Sunday, May 20, 2018

HERALDRY | All Souls (May 20, 2018)

All Souls College.
Blazon Or a chevron between three pierced cinquefoils gules.  Gold field, red chevron (upside-down V) separating three red five-petaled flowers, two above and one below.

Authority Granted or ancient arms [to specify]. 
~Burkes. 1884, 13.
~Brooke-Little. 1951.

Founded 1438. The College of All Souls of the Faithful Departed is the ninth-oldest college at Oxford. It was planned in 1436 by Henry Chichele, Archbishop of Canterbury In 1438 King Henry VI was added as co-founder. The foundation-stone was laid on St Scholastica's Day (10 February) 1438. In 1443, its first buildings were effectively complete and it received its final statutes, modelled on those of New College, of which Chichele had once been a Fellow.

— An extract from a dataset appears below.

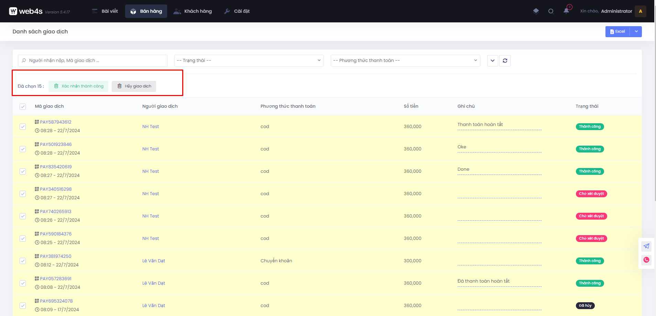Click the Administrator avatar icon

[x=640, y=11]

Nominee The arms are those of the founder, Henry Chichele, Archbishop of Canterbury from 1414.

Henry Chichele, Archbishop of Canterbury
Meaning The chevron, a device used in the arms of 13 Oxford colleges, represents a rafter joining the top of the roof, symbolizing protection and shelter. The three cinquefoils (five-leaf flowers) are from the arms of Chichele and signify hope and joy. The cinquefoils should be pierced.[https://bit.ly/2JfJat1]

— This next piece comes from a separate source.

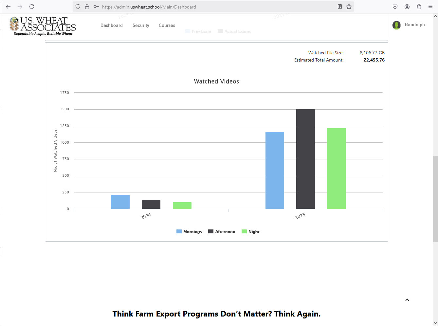Click the Pocket save icon
438x326 pixels.
pos(395,7)
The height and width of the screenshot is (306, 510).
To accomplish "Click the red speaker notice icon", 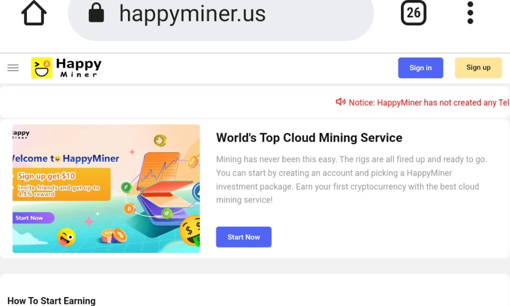I will (341, 102).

Where Arms Posted The arms may be seen on the wrought-iron gates of the college on Catte Street opposite the Radcliffe Camera, and in the front of the college on the High Street next to Catte Street.

Warden Sir John Vickers, elected 2008.

Special Features Uniquely at Oxford, all members of the College are Fellows. On St Hilary's Day (14 January) 2001, a once-in-a-hundred-year ceremony took place. After a commemorative feast, the Fellows of All Souls paraded around the College with flaming torches, singing the Mallard Song (also sung at Gaudies), led by a "Lord Mallard" carried in a chair. The Fellows ceremonially seek a mallard that by legend flew out of the foundations of the college when first built. The Lord Mallard is preceded by a man bearing a pole to which a mallard is tied – originally a live bird, then a dead one (1901), and most recently a wooden mallard totem (2001). Warden Richard Astley (regnat 1618-36), referred to the ceremony (in 1601?) as leading to "barbarously unbeseeming conduct" involving doors or gates. The ceremony occurred also on schedule in 1701 and 1801.

[Where Other Arms in the College Are Visible Through the college gates may be seen the arms of various donors to the college other than the founder, i.e., General William Steuart, 1st Viscount Simon, Henry Godolphin, and Marshall Bridges. Next to the college arms on the High Street are those of Henry VI, who was king at the time of the college’s foundation. The arms on the gateway next door are believed to be those of ? Kemp.]